Emergent Collaborative Deliberation in Multi-Model AI Systems: A BFT-Derived Protocol for Epistemic Synthesis

Emergent Collaborative Deliberation in Multi-Model AI Systems: A BFT-Derived Protocol for Epistemic Synthesis

多模型 AI 系统中的涌现式协作审议:一种用于认知综合的拜占庭容错(BFT)衍生协议

Abstract: We present the Consilium Protocol, a Byzantine Fault Tolerance-derived architecture for structured multi-model AI deliberation that treats inter-model disagreement as epistemic signal rather than error. The protocol assigns engineered cognitive personas to language models — separating what a model is from how it reasons — and introduces an In-Sample/Out-of-Sample validation framework adapted from quantitative finance to distinguish training-data consensus from empirically grounded conclusions.

摘要: 我们提出了 Consilium 协议,这是一种源自拜占庭容错(BFT)的架构,用于结构化的多模型 AI 审议,它将模型间的分歧视为认知信号而非错误。该协议为语言模型分配了工程化的认知角色(Cognitive Personas),将“模型本身是什么”与“模型如何推理”分离开来;并引入了从量化金融领域改编的“样本内/样本外”(In-Sample/Out-of-Sample)验证框架,以区分训练数据共识与基于经验的结论。
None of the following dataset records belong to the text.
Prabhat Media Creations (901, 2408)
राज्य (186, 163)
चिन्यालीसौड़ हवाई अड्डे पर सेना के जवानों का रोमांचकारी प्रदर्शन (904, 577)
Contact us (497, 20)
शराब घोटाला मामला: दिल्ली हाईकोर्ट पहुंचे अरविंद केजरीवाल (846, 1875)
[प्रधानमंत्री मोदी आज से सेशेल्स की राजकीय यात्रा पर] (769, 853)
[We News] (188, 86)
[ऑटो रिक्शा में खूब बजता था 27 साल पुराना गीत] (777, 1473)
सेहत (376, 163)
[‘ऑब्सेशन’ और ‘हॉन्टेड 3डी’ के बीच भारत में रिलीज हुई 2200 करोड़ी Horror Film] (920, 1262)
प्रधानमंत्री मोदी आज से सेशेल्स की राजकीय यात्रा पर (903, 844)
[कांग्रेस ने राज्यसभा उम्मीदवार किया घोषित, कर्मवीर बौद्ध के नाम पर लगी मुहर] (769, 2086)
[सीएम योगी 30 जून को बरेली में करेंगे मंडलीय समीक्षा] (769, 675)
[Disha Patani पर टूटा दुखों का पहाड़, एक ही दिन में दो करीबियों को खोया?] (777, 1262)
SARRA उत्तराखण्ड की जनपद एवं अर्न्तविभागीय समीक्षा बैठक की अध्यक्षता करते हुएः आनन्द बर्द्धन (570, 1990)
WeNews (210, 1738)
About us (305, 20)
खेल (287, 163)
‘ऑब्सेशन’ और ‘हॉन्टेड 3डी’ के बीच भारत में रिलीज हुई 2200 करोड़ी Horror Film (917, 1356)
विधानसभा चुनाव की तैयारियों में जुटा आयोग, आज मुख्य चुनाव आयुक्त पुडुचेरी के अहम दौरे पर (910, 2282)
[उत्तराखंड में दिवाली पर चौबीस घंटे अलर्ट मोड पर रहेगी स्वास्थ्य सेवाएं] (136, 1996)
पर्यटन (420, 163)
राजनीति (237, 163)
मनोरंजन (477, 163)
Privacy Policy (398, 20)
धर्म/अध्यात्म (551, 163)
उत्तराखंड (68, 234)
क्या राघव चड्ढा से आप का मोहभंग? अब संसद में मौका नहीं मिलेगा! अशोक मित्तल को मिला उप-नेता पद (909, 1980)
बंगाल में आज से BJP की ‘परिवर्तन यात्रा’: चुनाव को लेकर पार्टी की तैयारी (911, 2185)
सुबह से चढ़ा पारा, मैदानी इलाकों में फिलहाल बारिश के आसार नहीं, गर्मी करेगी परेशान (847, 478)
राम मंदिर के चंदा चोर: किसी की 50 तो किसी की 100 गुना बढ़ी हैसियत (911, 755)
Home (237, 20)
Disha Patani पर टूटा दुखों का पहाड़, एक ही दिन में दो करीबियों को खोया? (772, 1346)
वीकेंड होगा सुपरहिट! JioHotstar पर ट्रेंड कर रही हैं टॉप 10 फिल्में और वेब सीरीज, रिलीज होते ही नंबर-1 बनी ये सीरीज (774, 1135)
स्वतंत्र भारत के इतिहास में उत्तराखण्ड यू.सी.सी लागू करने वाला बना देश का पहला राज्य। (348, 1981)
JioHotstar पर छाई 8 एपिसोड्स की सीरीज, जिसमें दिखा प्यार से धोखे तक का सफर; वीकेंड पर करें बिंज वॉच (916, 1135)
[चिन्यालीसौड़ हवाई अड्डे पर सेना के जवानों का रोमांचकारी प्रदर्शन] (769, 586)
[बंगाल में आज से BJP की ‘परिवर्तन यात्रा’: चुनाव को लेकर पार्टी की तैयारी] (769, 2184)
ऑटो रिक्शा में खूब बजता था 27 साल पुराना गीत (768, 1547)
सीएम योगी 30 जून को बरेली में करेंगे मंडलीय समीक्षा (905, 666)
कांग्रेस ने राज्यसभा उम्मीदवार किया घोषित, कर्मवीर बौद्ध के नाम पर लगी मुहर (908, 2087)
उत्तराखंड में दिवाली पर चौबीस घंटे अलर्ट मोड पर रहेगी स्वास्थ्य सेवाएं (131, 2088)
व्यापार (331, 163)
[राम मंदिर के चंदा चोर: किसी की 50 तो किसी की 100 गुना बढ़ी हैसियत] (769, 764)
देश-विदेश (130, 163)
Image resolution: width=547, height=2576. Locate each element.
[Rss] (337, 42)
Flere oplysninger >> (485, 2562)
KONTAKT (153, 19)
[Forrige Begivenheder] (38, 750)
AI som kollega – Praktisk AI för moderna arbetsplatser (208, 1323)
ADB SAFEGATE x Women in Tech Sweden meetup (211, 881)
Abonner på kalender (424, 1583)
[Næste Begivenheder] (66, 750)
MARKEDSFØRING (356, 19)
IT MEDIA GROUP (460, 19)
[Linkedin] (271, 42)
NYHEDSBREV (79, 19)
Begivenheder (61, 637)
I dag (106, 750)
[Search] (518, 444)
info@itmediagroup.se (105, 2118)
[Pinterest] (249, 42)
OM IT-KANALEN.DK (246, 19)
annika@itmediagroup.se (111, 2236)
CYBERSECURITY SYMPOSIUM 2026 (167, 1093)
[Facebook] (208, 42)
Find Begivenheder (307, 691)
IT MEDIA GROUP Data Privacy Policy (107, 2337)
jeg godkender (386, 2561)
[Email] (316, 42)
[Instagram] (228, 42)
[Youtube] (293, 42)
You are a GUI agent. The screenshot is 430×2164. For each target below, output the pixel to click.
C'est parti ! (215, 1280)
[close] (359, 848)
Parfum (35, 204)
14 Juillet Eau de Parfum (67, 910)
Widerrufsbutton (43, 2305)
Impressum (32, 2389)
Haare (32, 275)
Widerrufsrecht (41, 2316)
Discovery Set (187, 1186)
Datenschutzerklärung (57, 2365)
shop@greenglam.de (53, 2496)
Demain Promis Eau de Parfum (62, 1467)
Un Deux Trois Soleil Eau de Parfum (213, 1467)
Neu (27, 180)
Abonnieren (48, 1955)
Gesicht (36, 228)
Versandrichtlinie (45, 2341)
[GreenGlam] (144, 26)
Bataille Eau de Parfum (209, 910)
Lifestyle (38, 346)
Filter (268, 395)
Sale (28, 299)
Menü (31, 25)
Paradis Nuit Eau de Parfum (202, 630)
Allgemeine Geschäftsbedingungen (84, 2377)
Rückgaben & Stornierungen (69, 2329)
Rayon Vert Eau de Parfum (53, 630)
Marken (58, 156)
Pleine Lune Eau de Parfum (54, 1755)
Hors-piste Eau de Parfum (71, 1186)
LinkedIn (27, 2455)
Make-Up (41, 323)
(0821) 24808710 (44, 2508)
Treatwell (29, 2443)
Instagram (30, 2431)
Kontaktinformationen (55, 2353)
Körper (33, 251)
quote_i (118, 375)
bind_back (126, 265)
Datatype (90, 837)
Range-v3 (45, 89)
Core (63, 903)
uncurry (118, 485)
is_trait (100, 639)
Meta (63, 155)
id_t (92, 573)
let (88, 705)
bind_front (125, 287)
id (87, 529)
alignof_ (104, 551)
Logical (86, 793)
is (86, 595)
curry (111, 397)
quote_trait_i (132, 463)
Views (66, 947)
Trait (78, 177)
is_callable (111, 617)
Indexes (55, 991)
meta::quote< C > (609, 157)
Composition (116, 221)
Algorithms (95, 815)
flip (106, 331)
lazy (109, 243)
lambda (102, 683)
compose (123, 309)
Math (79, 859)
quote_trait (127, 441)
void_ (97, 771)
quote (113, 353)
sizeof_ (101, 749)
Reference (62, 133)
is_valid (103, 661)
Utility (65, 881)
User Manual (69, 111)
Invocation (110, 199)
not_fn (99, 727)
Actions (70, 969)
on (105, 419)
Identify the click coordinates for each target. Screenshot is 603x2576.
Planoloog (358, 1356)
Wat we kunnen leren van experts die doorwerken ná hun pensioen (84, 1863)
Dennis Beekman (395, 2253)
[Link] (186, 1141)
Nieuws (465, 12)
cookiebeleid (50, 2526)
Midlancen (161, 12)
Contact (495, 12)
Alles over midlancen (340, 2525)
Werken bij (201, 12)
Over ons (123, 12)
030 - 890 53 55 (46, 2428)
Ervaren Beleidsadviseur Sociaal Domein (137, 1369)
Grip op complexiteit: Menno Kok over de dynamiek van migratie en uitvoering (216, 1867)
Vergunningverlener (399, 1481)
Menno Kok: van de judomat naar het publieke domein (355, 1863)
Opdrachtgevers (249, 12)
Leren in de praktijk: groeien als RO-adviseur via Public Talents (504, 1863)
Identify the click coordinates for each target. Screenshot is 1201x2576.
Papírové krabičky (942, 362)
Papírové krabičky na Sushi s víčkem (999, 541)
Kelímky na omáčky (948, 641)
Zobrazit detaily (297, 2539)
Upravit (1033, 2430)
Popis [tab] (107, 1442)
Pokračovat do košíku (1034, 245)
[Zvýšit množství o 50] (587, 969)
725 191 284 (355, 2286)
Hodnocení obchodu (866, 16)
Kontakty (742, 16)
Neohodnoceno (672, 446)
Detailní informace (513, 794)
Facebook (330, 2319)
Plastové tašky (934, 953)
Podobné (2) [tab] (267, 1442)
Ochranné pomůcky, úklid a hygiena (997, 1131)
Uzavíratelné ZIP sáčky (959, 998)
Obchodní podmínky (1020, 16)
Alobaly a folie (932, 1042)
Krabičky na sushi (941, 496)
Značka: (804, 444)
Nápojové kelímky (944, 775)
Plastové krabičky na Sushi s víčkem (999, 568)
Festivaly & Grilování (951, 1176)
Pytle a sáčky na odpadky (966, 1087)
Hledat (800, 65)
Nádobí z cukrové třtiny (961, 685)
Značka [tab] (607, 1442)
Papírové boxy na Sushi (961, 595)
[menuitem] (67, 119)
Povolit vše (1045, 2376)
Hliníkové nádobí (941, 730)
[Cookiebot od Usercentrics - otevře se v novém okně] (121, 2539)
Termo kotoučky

Across 1,478 deliberation sessions spanning 32 topics in 10 domain categories, we demonstrate that (1) the cognitive persona, not the underlying model, determines epistemic behavior: free edge-inference models costing 0.0002 USD per batch produced comparable analytical output to frontier models costing 10.69 USD; (2) RLHF alignment training creates measurable, domain-specific epistemic blind spots — contested policy topics exhibit 12.3 percentage points less adversarial challenge than settled science topics, and AI safety topics show asymmetric bias ($\Delta$=11.6%) where models challenge claims that AI is dangerous far more vigorously than claims that AI risk is overstated; (3) the protocol exhibits no directional bias of its own (immigration $\Delta$=2.3%, renewables $\Delta$=1.2%); and (4) out-of-sample evidence retrieval validated 239 claims with 100% evidence retrieval and surfaced 167 blind-spot discoveries invisible to training-data deliberation.

在涵盖 10 个领域类别、32 个主题的 1,478 场审议会议中,我们证明了:(1) 认知角色而非底层模型决定了认知行为:每批次成本仅 0.0002 美元的免费边缘推理模型,其分析输出与成本 10.69 美元的前沿模型相当;(2) RLHF 对齐训练产生了可衡量的、特定领域的认知盲点——在有争议的政策主题中,对抗性挑战比已定论的科学主题少 12.3 个百分点;在 AI 安全主题中,模型表现出不对称偏见($\Delta$=11.6%),即模型对“AI 是危险的”这一主张的质疑力度,远高于对“AI 风险被夸大”这一主张的质疑;(3) 该协议本身不表现出方向性偏见(移民议题 $\Delta$=2.3%,可再生能源议题 $\Delta$=1.2%);(4) 样本外证据检索验证了 239 项主张,证据检索率达 100%,并发现了 167 个在训练数据审议中不可见的盲点。

Run-to-run reproducibility across randomized model$\times$persona assignments averages $\pm$2.2% standard deviation. Total cost for the complete battery including all overhead: 217 USD. We release the protocol specification under MIT license to enable independent verification.

在随机分配模型与角色的情况下,运行间的可重复性平均标准差为 $\pm$2.2%。包含所有开销在内的完整测试总成本为 217 美元。我们以 MIT 许可证发布了协议规范,以支持独立验证。